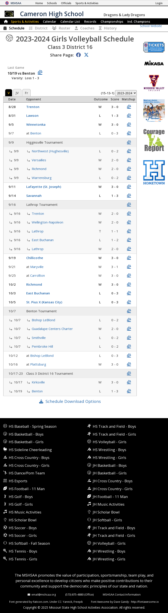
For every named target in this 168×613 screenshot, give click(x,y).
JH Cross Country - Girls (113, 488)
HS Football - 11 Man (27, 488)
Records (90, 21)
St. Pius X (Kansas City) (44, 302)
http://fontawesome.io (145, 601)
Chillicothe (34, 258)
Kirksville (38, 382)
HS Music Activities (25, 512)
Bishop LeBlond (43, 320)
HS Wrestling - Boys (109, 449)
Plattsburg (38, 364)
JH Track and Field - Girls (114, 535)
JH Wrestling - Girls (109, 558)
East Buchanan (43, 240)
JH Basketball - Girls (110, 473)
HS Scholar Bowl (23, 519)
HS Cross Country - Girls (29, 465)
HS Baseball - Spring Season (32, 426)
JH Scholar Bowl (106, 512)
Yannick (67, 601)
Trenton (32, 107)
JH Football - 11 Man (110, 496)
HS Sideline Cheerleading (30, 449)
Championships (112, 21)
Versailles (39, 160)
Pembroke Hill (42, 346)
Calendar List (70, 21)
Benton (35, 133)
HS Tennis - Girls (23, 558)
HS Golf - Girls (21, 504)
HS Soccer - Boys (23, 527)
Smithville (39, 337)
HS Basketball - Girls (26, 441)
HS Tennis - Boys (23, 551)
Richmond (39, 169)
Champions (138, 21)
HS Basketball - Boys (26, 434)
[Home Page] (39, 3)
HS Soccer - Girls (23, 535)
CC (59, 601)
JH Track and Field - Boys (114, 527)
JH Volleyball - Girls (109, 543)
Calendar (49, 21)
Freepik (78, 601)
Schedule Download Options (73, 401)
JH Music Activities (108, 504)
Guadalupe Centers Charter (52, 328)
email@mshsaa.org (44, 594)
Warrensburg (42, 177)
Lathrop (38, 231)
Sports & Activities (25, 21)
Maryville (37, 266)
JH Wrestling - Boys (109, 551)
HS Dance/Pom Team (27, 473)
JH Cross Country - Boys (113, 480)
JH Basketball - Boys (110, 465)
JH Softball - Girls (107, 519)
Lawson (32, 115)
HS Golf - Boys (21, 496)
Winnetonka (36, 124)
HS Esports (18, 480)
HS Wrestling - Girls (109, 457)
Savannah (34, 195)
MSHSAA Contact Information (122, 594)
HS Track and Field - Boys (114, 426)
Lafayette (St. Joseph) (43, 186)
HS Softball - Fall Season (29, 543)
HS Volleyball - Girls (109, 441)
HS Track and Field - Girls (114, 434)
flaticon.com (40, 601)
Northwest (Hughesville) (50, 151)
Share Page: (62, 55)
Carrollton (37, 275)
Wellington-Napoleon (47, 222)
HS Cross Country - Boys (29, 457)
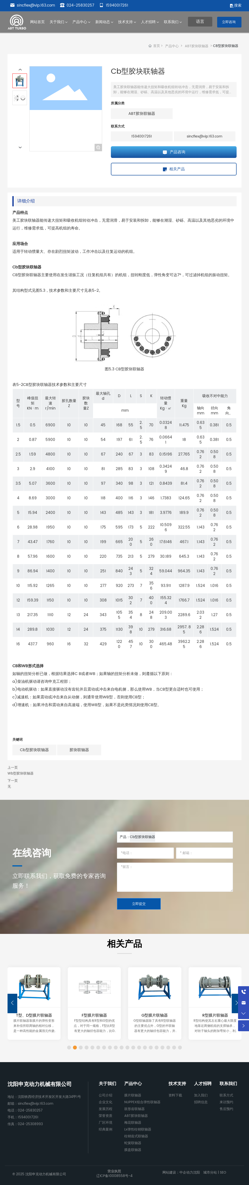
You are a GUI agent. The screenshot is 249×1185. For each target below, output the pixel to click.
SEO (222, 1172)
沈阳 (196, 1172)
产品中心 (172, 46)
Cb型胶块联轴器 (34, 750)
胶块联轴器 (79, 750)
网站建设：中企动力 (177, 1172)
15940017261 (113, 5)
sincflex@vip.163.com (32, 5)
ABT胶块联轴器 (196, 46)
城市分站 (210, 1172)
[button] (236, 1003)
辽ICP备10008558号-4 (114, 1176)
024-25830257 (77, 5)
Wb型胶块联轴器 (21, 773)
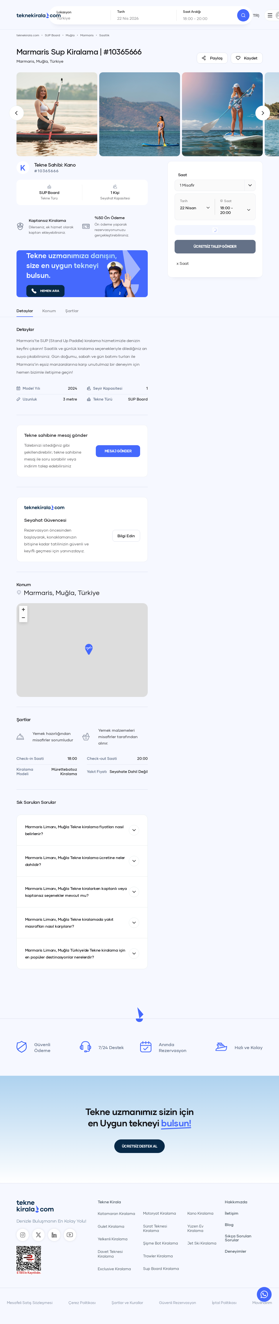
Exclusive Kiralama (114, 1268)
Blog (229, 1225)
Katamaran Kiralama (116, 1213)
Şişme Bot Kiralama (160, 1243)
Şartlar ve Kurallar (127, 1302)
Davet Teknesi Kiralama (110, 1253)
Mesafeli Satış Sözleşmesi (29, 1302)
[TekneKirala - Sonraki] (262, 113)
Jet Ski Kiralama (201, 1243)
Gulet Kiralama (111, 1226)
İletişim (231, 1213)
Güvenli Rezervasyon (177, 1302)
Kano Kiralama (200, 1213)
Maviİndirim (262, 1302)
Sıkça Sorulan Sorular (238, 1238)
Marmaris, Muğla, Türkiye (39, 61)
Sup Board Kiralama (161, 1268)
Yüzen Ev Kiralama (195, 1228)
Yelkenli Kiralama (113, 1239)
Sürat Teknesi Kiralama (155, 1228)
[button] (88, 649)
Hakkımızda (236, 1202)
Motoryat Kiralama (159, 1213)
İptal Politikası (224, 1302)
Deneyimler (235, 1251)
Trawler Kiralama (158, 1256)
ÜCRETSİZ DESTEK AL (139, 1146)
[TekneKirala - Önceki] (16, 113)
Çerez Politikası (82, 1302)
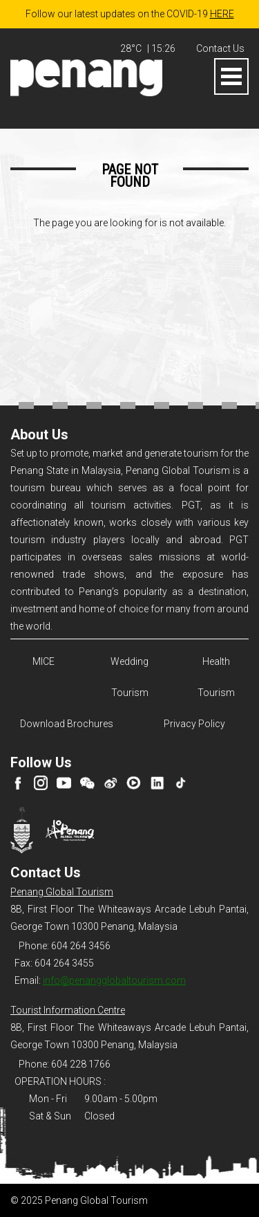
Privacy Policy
★ ★ ★ ★
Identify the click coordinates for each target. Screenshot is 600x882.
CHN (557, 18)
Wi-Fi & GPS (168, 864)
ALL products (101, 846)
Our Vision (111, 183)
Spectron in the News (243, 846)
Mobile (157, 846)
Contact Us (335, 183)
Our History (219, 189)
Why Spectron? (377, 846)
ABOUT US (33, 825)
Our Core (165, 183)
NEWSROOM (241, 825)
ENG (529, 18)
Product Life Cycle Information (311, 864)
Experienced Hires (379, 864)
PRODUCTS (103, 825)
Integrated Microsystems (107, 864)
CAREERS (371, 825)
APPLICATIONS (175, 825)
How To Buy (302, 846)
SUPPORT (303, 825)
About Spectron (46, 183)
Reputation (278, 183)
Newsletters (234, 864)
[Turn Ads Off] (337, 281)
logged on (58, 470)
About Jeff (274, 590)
★ ★ ★ ★
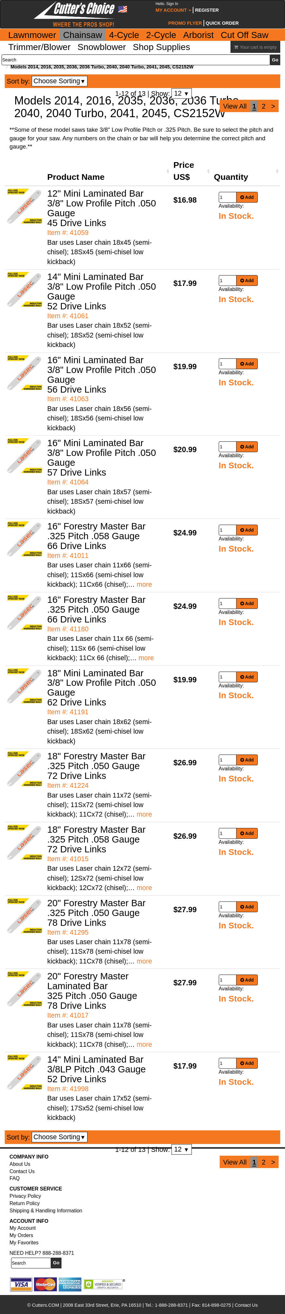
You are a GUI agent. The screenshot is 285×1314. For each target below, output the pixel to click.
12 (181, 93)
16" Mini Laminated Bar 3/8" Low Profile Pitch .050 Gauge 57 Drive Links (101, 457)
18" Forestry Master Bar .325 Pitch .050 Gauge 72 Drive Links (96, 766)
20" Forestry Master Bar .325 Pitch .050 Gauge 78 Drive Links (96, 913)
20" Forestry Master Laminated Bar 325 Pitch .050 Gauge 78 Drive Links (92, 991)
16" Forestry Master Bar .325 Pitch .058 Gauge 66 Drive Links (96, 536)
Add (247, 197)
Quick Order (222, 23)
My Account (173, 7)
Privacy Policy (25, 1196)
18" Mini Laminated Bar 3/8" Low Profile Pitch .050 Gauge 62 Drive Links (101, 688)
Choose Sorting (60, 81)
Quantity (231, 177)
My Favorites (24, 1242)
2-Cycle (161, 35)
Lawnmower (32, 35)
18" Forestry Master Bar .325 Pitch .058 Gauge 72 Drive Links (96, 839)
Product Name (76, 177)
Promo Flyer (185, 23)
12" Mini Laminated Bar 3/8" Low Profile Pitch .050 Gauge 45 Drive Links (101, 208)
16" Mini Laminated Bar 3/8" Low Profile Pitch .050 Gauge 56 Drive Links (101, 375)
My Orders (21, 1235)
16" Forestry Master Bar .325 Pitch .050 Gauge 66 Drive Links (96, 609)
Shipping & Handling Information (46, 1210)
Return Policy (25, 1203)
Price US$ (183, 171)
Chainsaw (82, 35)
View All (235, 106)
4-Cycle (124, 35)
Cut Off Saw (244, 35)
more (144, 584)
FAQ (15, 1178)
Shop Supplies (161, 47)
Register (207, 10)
★ ★ ★ ★
> _Aufgabe_: Skaliere bitte die Zeilen ab der Zeile mit „For every named“ bis einschließlich der Zeile mit „East Buchanan (43, 240)“ neu. Gib jede dieser Zeilen erneut aus, multipliziere dabei jede Koordinate in den Antworten mit 2,25 und runde auf ganze Zahlen (Hälften aufrunden); alle anderen Zahlen bleiben unverändert.

> _Lösung_:
For every named target in this 168×613 screenshot, give click(x,y).
JH Cross Country - Girls (254, 1098)
HS Football - 11 Man (61, 1098)
Records (203, 47)
St. Pius X (Kansas City) (99, 680)
http://fontawesome.io (326, 1352)
Chillicothe (77, 581)
Kirksville (86, 860)
HS Music Activities (56, 1152)
Bishop LeBlond (97, 720)
HS Wrestling - Boys (245, 1010)
Plattsburg (86, 819)
JH Track and Field - Girls (257, 1204)
JH Wrestling - Girls (245, 1256)
East Buchanan (97, 540)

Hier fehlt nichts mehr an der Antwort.